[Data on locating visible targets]
-=-=-=-=-
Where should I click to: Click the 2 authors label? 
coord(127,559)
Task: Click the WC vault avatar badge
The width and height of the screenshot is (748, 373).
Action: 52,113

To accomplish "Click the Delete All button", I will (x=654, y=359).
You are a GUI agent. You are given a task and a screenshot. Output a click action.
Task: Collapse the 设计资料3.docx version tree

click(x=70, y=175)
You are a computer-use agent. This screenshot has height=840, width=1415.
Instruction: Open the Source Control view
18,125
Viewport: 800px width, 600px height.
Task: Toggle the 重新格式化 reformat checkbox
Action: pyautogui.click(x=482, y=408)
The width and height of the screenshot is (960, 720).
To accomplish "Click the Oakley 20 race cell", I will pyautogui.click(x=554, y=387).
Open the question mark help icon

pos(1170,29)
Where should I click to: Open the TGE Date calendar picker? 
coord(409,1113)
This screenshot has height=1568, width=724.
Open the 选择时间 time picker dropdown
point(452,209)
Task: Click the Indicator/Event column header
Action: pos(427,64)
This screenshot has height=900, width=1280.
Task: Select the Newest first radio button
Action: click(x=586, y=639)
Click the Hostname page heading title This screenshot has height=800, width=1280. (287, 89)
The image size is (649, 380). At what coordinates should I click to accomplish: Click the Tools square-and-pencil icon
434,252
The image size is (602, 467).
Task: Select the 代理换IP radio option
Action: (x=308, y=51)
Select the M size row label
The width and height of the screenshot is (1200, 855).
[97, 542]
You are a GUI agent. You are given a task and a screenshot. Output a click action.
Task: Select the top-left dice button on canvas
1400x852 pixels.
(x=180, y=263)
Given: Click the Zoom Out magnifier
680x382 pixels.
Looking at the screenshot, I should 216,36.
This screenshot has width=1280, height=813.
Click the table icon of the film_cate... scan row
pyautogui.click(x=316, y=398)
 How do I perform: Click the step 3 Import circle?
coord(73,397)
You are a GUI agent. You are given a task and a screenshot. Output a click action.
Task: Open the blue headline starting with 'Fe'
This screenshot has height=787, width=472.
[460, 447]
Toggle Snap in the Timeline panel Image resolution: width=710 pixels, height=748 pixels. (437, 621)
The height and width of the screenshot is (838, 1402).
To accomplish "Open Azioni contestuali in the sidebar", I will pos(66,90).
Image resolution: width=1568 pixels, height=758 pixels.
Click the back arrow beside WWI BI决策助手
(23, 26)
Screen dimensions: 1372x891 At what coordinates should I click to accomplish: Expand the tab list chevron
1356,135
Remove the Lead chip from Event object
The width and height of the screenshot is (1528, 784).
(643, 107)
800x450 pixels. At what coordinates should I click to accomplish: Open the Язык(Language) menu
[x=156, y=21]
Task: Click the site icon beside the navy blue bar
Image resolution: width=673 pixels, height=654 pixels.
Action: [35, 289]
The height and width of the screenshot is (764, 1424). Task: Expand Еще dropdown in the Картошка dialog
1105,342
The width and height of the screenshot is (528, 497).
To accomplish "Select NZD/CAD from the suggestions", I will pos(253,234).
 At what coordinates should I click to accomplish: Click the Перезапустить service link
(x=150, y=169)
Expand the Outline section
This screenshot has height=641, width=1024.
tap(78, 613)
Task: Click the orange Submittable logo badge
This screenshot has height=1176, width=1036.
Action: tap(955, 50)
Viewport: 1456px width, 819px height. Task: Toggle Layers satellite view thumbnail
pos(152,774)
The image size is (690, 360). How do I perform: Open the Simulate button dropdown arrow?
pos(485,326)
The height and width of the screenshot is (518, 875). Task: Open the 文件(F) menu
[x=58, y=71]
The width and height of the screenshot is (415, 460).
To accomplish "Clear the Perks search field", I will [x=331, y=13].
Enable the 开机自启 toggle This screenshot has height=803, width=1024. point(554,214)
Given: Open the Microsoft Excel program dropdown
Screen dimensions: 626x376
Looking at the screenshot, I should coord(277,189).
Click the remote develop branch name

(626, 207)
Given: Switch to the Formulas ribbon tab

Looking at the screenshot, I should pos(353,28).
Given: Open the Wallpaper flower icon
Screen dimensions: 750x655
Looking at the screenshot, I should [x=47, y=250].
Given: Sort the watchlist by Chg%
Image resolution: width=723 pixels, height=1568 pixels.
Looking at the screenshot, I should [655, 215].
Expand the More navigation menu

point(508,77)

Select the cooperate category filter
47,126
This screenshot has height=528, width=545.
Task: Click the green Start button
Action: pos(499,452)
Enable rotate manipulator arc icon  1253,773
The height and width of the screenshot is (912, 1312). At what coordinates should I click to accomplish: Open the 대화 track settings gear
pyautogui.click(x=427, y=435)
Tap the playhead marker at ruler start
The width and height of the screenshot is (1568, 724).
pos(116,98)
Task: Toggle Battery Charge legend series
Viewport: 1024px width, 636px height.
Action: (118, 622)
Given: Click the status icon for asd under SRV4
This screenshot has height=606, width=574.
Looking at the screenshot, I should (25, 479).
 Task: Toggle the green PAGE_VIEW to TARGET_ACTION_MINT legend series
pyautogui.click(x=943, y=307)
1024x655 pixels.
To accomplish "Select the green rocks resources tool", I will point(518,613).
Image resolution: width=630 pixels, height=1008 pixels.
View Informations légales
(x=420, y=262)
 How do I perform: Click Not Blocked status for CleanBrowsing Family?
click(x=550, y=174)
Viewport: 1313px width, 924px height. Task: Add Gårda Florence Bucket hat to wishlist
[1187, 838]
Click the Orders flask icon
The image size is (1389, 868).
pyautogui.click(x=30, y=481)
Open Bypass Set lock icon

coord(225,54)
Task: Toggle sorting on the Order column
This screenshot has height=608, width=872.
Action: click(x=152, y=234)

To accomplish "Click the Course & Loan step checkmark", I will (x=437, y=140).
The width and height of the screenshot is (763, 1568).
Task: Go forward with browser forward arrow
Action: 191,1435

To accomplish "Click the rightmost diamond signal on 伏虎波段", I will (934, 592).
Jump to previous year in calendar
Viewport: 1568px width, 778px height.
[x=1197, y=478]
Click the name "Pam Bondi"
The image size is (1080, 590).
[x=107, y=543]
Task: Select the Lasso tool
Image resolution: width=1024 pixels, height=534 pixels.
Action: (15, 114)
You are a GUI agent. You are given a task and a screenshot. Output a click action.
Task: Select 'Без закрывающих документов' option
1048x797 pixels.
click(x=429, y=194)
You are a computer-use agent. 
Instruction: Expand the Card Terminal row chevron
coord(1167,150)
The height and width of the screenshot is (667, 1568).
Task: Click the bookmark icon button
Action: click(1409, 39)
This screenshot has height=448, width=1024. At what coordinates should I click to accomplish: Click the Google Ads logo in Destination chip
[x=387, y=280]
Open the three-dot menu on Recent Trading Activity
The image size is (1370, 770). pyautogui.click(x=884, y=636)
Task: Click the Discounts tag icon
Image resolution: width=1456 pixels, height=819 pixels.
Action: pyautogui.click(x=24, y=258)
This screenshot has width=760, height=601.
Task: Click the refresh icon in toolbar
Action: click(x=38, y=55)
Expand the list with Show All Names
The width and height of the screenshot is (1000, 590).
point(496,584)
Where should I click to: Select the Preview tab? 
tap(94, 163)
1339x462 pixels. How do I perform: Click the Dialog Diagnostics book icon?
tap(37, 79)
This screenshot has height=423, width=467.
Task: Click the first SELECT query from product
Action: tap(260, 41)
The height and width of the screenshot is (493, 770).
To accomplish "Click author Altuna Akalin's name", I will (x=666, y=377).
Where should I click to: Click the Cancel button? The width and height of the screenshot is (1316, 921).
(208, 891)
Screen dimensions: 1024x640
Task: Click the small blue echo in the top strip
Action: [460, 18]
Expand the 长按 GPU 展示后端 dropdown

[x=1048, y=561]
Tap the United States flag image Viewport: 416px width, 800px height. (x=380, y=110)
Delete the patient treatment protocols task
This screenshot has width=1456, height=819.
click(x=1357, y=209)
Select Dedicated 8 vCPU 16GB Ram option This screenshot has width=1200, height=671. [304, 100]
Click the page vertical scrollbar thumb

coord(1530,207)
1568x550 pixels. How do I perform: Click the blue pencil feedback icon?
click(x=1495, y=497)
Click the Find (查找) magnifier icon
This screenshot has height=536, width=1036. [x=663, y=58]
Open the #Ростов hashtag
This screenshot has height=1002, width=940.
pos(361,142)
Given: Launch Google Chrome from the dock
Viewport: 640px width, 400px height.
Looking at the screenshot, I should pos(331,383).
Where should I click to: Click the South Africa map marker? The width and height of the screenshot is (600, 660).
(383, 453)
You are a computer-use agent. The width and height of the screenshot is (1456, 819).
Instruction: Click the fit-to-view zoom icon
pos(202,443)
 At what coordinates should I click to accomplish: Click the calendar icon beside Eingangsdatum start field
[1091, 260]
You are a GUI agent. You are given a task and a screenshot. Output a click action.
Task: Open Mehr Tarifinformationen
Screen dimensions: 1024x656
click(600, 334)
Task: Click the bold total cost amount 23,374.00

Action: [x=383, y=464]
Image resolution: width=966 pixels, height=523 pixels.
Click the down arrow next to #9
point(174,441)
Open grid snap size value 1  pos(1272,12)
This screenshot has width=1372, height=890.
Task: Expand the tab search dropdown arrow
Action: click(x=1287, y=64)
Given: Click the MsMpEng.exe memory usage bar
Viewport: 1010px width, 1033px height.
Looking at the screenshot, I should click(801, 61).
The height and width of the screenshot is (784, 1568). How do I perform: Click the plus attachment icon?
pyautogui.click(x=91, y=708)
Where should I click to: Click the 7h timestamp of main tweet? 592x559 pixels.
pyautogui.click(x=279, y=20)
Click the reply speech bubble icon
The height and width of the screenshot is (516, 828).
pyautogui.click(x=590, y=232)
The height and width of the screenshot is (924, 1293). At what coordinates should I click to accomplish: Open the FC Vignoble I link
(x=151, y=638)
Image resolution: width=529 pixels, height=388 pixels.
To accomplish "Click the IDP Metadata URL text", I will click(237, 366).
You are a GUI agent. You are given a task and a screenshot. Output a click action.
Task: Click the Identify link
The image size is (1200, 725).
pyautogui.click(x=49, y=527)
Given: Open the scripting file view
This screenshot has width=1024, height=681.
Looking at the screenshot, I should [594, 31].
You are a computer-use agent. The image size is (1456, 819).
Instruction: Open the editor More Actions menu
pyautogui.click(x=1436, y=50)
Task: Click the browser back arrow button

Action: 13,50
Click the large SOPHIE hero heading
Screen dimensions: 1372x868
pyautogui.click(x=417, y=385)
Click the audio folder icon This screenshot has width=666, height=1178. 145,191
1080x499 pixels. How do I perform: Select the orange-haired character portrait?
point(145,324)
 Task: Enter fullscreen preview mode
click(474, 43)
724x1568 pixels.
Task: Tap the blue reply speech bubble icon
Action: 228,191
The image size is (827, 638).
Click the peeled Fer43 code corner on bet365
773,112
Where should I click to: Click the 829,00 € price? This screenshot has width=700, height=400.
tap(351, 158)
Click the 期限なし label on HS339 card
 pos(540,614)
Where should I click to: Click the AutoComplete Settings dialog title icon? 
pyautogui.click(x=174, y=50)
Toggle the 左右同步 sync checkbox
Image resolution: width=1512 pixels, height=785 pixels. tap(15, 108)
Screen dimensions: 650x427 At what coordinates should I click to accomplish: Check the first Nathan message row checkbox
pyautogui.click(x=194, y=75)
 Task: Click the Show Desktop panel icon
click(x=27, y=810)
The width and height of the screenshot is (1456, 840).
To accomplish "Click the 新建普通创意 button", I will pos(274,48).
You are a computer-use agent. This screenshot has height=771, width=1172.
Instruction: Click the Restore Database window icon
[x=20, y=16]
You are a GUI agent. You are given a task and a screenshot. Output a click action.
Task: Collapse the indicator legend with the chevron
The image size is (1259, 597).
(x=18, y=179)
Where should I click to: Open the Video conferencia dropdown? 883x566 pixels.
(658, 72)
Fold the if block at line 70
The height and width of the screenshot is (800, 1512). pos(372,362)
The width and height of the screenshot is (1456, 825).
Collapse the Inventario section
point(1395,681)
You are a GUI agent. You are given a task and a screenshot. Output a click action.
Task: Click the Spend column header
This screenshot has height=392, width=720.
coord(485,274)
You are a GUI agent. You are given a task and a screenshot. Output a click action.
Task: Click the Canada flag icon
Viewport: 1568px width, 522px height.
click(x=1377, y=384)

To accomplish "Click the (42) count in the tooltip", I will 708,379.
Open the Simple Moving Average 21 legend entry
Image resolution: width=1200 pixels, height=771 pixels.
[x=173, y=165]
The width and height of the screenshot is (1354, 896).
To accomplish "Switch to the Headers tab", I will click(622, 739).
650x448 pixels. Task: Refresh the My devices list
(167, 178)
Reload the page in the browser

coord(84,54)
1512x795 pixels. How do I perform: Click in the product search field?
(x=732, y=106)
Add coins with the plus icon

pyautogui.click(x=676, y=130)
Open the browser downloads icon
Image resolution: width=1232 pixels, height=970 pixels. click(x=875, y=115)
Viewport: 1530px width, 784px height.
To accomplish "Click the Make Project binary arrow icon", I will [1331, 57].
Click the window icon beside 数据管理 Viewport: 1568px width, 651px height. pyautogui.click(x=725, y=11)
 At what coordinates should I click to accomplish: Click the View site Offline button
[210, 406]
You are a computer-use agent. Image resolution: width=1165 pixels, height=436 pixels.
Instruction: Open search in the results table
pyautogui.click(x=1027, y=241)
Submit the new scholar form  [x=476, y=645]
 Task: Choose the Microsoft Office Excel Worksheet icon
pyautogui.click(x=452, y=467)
-=-=-=-=-
**Work instructions**
Reproduce the entries verbatim from the start of the records through the line containing "will (x=654, y=359).", including that line.

**Solution for this problem**
Where should I click to: Click the 2 authors label? 
coord(127,559)
Task: Click the WC vault avatar badge
The width and height of the screenshot is (748, 373).
Action: 52,113

To accomplish "Click the Delete All button", I will (x=654, y=359).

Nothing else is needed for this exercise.